§ Page excerpt:
** start **

(This post is an abridged version for editorial purposes)

In the two investment projects that I have been fortunate to lead in the developing world, one of the major problems we faced was attracting and retaining the right manufacturing talent (machine operators and welders). This can be challenging in all parts of the world, however in a fast developing economy it is easy to be constantly challenged with a revolving door of people.

The cryogenics and industrial gas world requires products to be manufactured by a team that is highly skilled in fabrication and metallurgy, manufacturing products that have a high inherent level of quality and safety.

Countries that have benefited from new foreign direct investment in manufacturing like Vietnam, Indonesia and India all face similar problems with tremendous resources and investment being made in training and up-skilling manpower, only to be faced with high labour turnover in the months that follow. In India this tends to be particularly acute as trained welders and skilled equipment operators are in high demand in the Middle East / GEC region. Companies end up recruiting and training human resources only to quickly loose them to lucrative jobs in the Gulf.

"We began recruiting local disadvantaged women, defined as living within 35 kms from the plant, who were the only bread winners in the family as their fathers, brothers or husbands were infirm, unable to work or otherwise absconding (a surprisingly not too uncommon phenomenon). In India, typically women in this predicament are forced to work at construction sites earning less that $2 per day."

** end **

§ Given data:
** start **

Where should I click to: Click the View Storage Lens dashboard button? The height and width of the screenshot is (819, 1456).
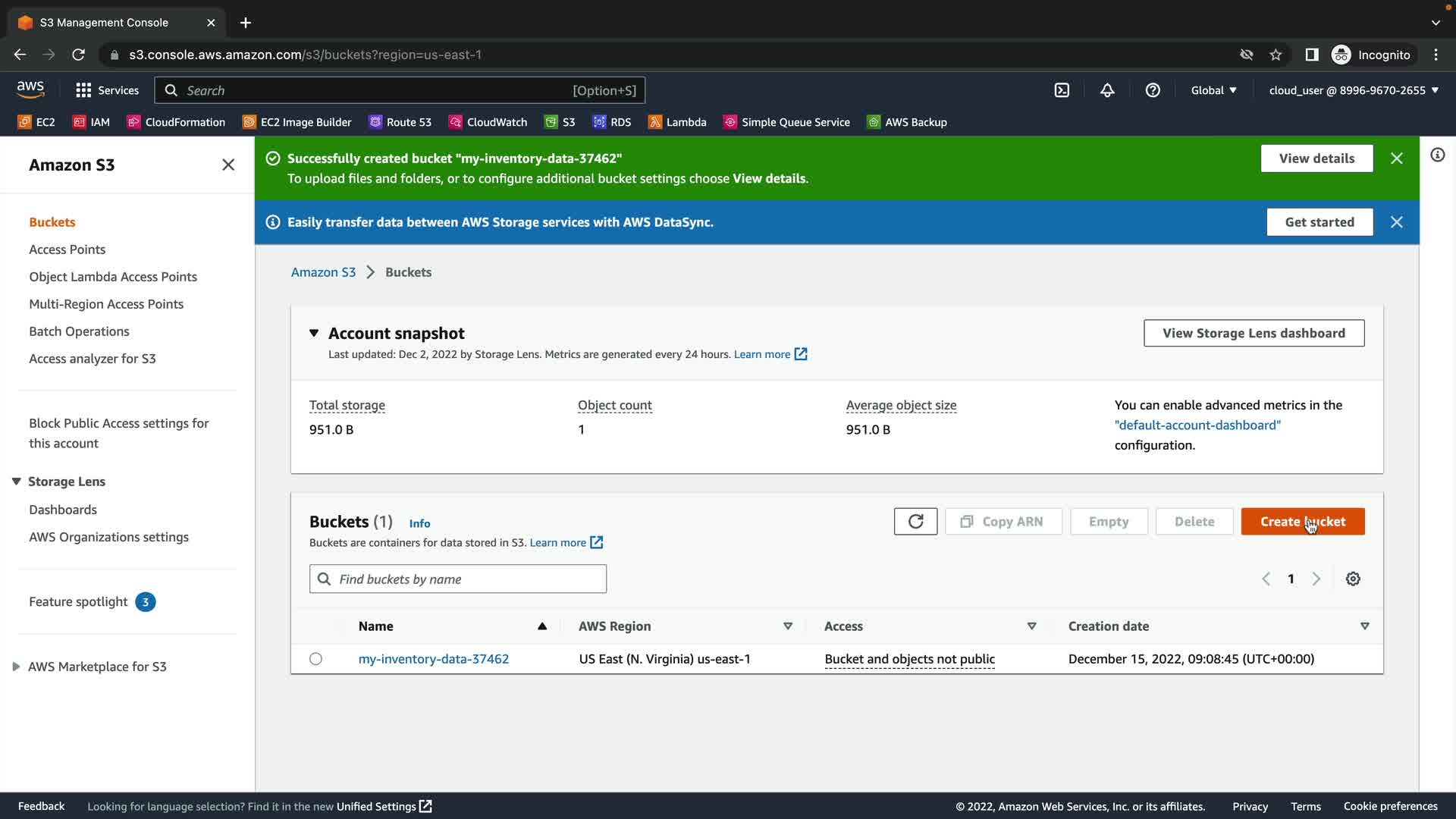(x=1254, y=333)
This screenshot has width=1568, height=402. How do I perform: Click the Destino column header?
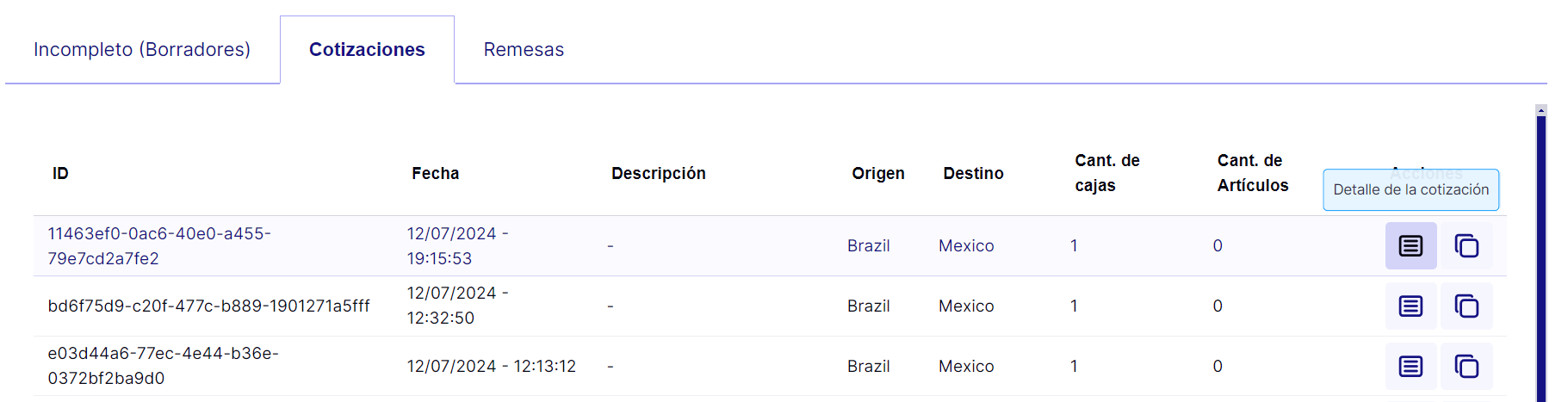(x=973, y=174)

** end **

§ Written exercise A: Duplicate the staff-turnover post, starting with "In the two investment" and going on through "quality and safety.".
§ Written exercise B: In the staff-turnover post, how close to the plant did women have to live to count as local recruits?
Rely solely on the post about manufacturing staff turnover, not on the lines above.

§ Complete answer A:
In the two investment projects that I have been fortunate to lead in the developing world, one of the major problems we faced was attracting and retaining the right manufacturing talent (machine operators and welders). This can be challenging in all parts of the world, however in a fast developing economy it is easy to be constantly challenged with a revolving door of people.

The cryogenics and industrial gas world requires products to be manufactured by a team that is highly skilled in fabrication and metallurgy, manufacturing products that have a high inherent level of quality and safety.

§ Complete answer B: Within 35 kms of the plant.